Cuando estamos en este estado, es muy complicado que la gente sepa qué nos pasa. Y no suelen actuar casi nunca de la forma que necesitamos.
«Venga, quédate un rato más.»
«No sé qué te pasa, tío.»
«Estás albardado.»
«No te enteras de nada.»
«No seas rancio.»
Sencillamente, no pueden colocarse en nuestro lugar, entre otras cosas, porque a ellas y ellos no les pasa tan a menudo. Pero, lo peor de todo, es que, a veces, nos creemos que algo marcha mal en nuestra persona y hacemos esfuerzos para comportarnos igual que ellos. Unos esfuerzos que, lejos de ayudarnos, perpetúan este estado, al introducir más tensión si cabe en el sistema nervioso.
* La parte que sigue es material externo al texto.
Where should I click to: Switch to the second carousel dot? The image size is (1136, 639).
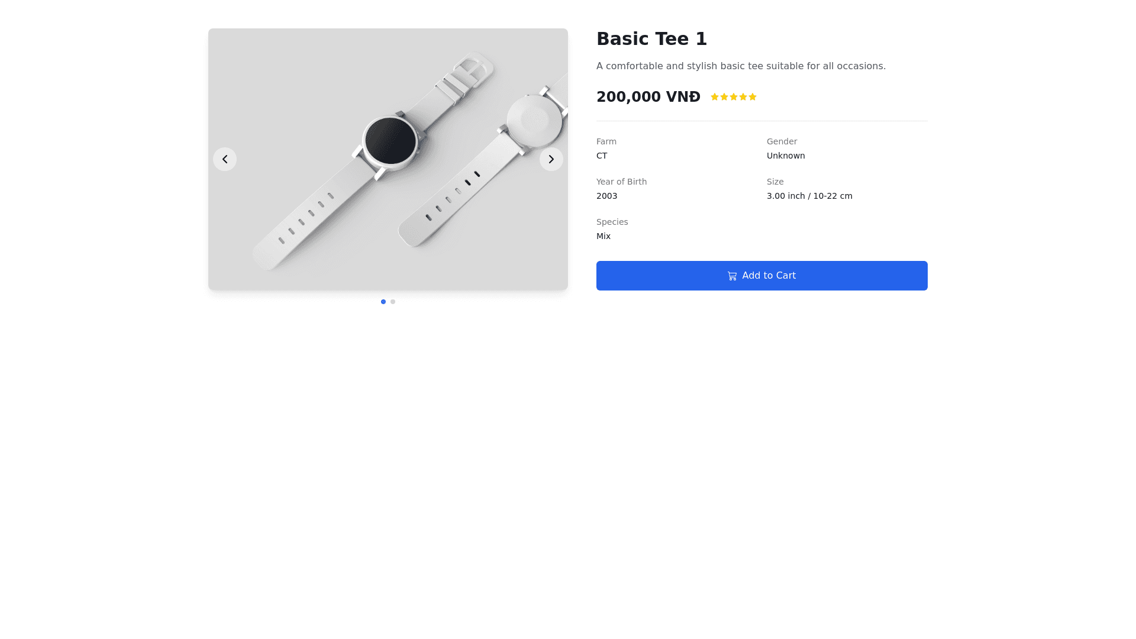(393, 302)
Me atrevo a decir que muchas depresiones pueden explicarse así, a través del círculo vicioso que provocan estos mensajes que, de tanto oirlos, las personas afectadas han internalizado: caigo en el freno vagal, me agito por dentro tratando de comportarme de manera normal, de no hacer daño, de salir adelante, y eso impide que mi sistema nervioso encuentre el descanso que necesita, viniéndose más y más abajo.
Entonces, claro, los niveles de serotonina bajan al ser incompatibles con la necesidad de reposo y el parón de la actividad intestinal, y si no se sale de este estado, se perpetúa el bajón en el tiempo. Es la excusa perfecta para que el modelo psiquiátrico biomédico te medique hasta las trancas, confirmando la hipótesis —demostrada falsa— de que la causa de la depresión es un déficit en este neurotransmisor tan importante para nuestro funcionamiento.
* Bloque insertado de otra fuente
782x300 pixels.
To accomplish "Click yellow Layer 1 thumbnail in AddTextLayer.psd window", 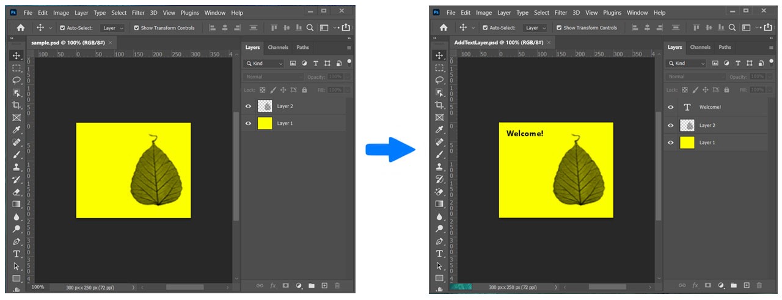I will click(687, 142).
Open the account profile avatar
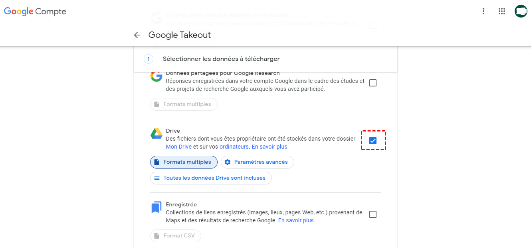The image size is (531, 249). [521, 11]
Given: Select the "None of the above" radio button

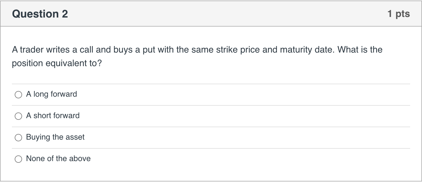Looking at the screenshot, I should (18, 159).
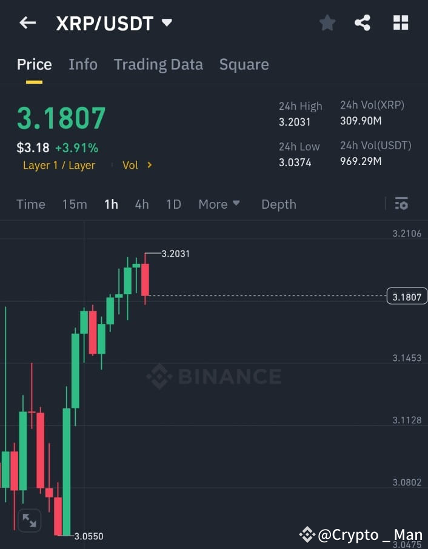Enable the 1D chart interval
428x549 pixels.
click(x=173, y=204)
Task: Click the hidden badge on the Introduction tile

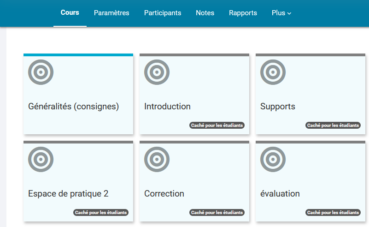Action: (x=217, y=125)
Que me mires los niveles de serotonina cuando estoy de bajón, y que den por los suelos, no dice nada acerca de un déficit o una carencia en mi cuerpo.
Sin embargo, quien ha quedado atrapado en el freno vagal no es una enferma o un enfermo. No hay nada que funcione mal en su cuerpo. Sencillamente, ha estado expuesto a niveles de estrés, intensidad o malestar intolerables, no tiene el apoyo necesario, ha internalizado una forma de enfrentarse al sufrimiento que no le ayuda, y se enfrenta a un problema que, por su propia naturaleza, invita a soluciones que lo agravan o perpetúan en el tiempo.
La medicación puede ayudar a mantener cierta actividad en la vida, es verdad, pero, mientras tanto, el cuerpo se resiente porque sigue luchando contra las necesidades primarias que no están siendo atendidas.
De ser así, la medicación —tantas veces pautada, en vez de acordada con el paciente, y sin el debido consentimiento informado— es otra forma de violencia institucional ejercida directamente contra los cuerpos. Contra los sistemas nerviosos autónomos que ejercen bien la función de protegernos.
Me pregunto hasta qué punto la medicación antidepresiva, en estos casos, está provocando más daño. Y no sólo de manera directa, a través de las contraindicaciones que figuran en el prospecto, sino por mantener en niveles de actividad óptimos a un cuerpo que ha echado el freno para no reventar en mil pedazos.
Porque no olvidemos que la sobremedicación suple la terapia que no se puede pagar el populacho, porque en la práctica sigue sin entrar en los planes de salud pública.
Por de pronto, podemos empezar a reconocer estas sensaciones como algo natural, asociado a una necesidad muy profunda de descanso.
¿Las reconoces en ti o en los tuyos?